MOSA White Station
850 White Station
  • Tuesday to Thursday 11AM - 2:30PM, 4PM - 8:30PM
  • Friday 11AM - 2:30PM, 4PM - 9:30PM
  • Saturday 4PM - 9:30PM
  • Sunday 11AM-2:30PM, 4PM – 8:30 PM
  • CLOSED Monday

(901) 683-8889
(901) 755-6755 

News

Dining Review: Mosa Asian Bistro hits spot with eclectic, flavorful menu

By Jennifer Biggs
Source: Commercial Appeal

When you walk into Mosa Asian Bistro, take a minute to look at the white board before you take your seat. There won’t be a lot there — one special, maybe two — but you’ll see something you like. Over two review visits and plenty of others over the years, I ate my favorite dish at Mosa because my friend spotted something on the board she wanted to try:

Yuan bao is one of the best bowls of soup I’ve tasted. Not the absolute best — there have been too many that have come and gone, too many toothsome bowls of tom yum (RIP, Golden Dragon/Royal Dragon; we still miss you), too many matzo balls floating in golden elixir, a whole lot of pho — and the latter is what yuan bao most closely resembles of that list, with dumplings instead of noodles.
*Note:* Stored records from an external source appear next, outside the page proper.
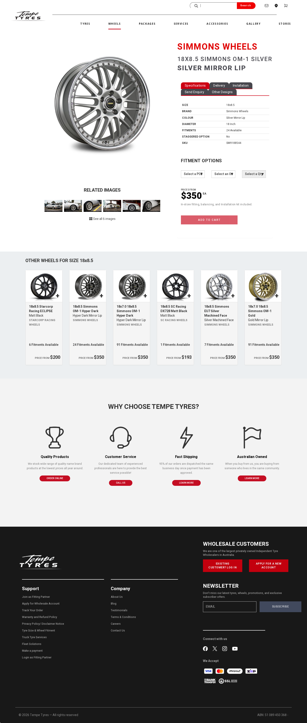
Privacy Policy (31, 624)
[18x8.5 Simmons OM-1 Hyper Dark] (87, 286)
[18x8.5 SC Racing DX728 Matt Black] (175, 286)
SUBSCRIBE (280, 607)
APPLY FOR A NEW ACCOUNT (269, 566)
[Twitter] (216, 648)
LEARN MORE (186, 482)
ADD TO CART (209, 220)
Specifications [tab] (195, 85)
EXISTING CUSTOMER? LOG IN (222, 566)
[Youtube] (235, 648)
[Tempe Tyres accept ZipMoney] (251, 671)
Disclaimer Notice (53, 624)
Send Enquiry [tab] (194, 92)
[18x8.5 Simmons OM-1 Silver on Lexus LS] (54, 205)
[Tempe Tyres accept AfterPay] (235, 671)
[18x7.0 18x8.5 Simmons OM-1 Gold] (263, 286)
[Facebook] (206, 648)
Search (245, 5)
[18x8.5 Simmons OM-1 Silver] (102, 103)
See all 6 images (104, 219)
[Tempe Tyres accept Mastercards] (220, 671)
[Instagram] (225, 648)
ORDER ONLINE (55, 478)
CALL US (120, 482)
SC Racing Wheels (173, 320)
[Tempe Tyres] (28, 16)
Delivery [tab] (219, 85)
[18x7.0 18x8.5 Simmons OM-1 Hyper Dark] (131, 286)
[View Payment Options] (210, 680)
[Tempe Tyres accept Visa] (208, 671)
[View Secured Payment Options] (228, 680)
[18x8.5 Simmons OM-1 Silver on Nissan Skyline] (112, 205)
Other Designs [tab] (222, 92)
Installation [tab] (241, 85)
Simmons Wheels (85, 320)
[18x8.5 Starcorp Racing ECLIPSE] (44, 286)
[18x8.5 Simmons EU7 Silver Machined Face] (219, 286)
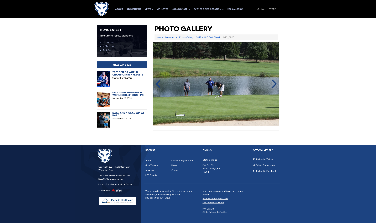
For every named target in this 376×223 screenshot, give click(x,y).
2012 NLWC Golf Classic (208, 37)
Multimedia (171, 37)
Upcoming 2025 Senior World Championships (128, 93)
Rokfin (107, 50)
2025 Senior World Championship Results (127, 73)
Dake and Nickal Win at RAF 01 (128, 114)
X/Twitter (108, 46)
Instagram (109, 42)
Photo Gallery (186, 37)
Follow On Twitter (264, 159)
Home (160, 37)
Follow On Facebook (266, 171)
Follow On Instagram (266, 165)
The chicken broth was stellar, clear and clean, the perfect base for the fresh cilantro and chives scattered on top and the handmade dumplings floating so abundantly within. The dumplings are wrinkled, imperfectly shaped won- tons wrapped around tasty morsels of chicken filling, and they are just as good as the broth. Cabbage and carrots add a little color and a bit of flavor, but this is really about the broth and the dumplings. And the soy ginger sauce, served at your preferred heat level, on the side. It’s simple, but it adds another layer of flavor — though I recommend not adding it to the soup. Instead, just dip your dumplings into it. One in, one not. Mix it up.

It’s fantastic, and if you like clear yet hearty Asian soups — just think wonton soup, but elevate it several notches — you’ll love this. One warning: The cabbage flavor intensifies if you manage to have leftovers, so if you’re not crazy about it (I am), remove it from the broth before your refrigerate it for your lunch.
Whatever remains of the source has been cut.